* What is being asked *
According to the climate passage below, how much were the production and burning of coal, oil and gas subsidized in 2020?

* Source text *
And yet there is still hope, but hope all starts with honesty.
Because science doesn’t lie. The facts are crystal clear, but we just refuse to accept them. We refuse to acknowledge that we now have to choose between saving the living planet or saving our unsustainable way of life. Because we want both. We demand both.
But the undeniable truth is that we have left it too late for that. And no matter how uncomfortable that reality may seem, this is exactly what our leaders have chosen for us with their decades of inaction. Their decades of blah, blah, blah.
Science doesn’t lie. If we are to stay below the targets set in the 2015 Paris agreement – and thereby minimise the risks of setting off irreversible chain reactions beyond human control – we need immediate, drastic, annual emission reductions unlike anything the world has ever seen. And since we don’t have the technological solutions which alone will do anything close to that in the foreseeable future, it means we have to make fundamental changes to our society.
We are currently on track for at least a 2.7C hotter world by the end of the century – and that’s only if countries meet all the pledges that they have made. Currently they are nowhere near doing that. We are “seemingly light years away from reaching our climate action targets”, to once again quote Guterres.
In fact, we are speeding in the wrong direction. 2021 is currently projected to experience the second-biggest emission rise ever recorded, and global emissions are expected to increase by 16% by 2030 compared with 2010 levels. According to the International Energy Agency, only 2% of governments’ “build back better” recovery spending has been invested in clean energy, while at same time the production and burning of coal, oil and gas was subsidised by $5.9tn in 2020 alone. The world’s planned fossil fuel production by the year 2030 accounts for more than twice the amount than would be consistent with the 1.5C target. This is science’s way of telling us that we can no longer reach our targets without a system change. Because doing so would require tearing up contracts and abandoning deals and agreements on an unimaginable scale – something that is simply not possible in the current system.

* Provided data *

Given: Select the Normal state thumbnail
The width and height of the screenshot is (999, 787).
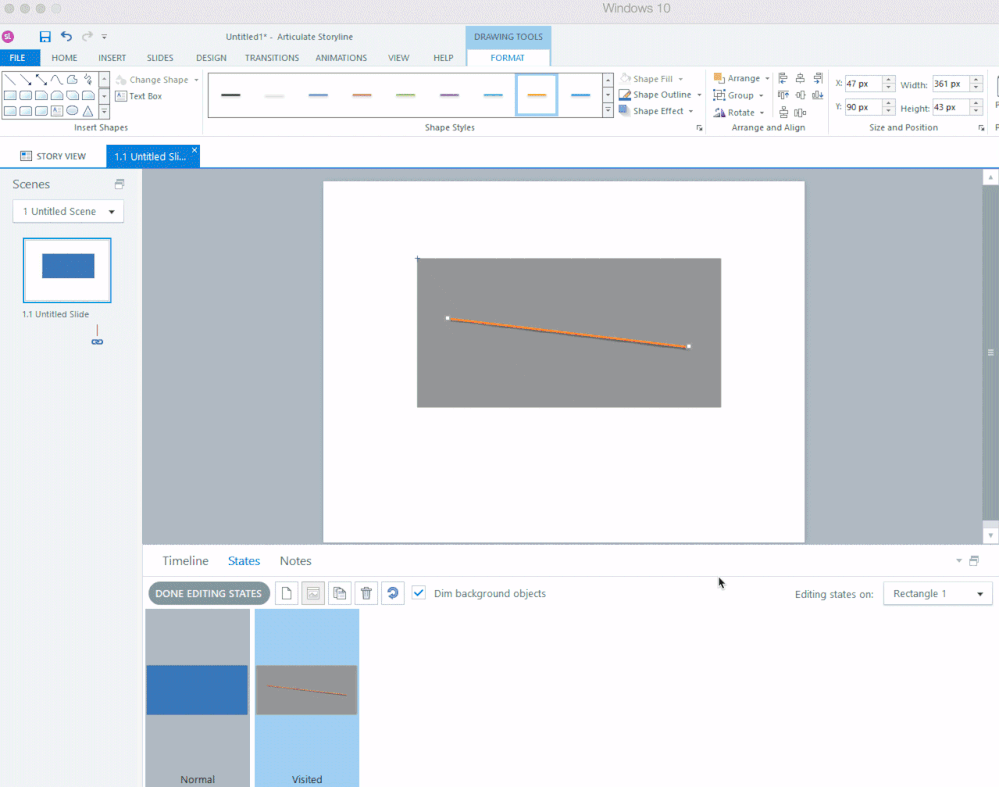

* Worked answer *
$5.9tn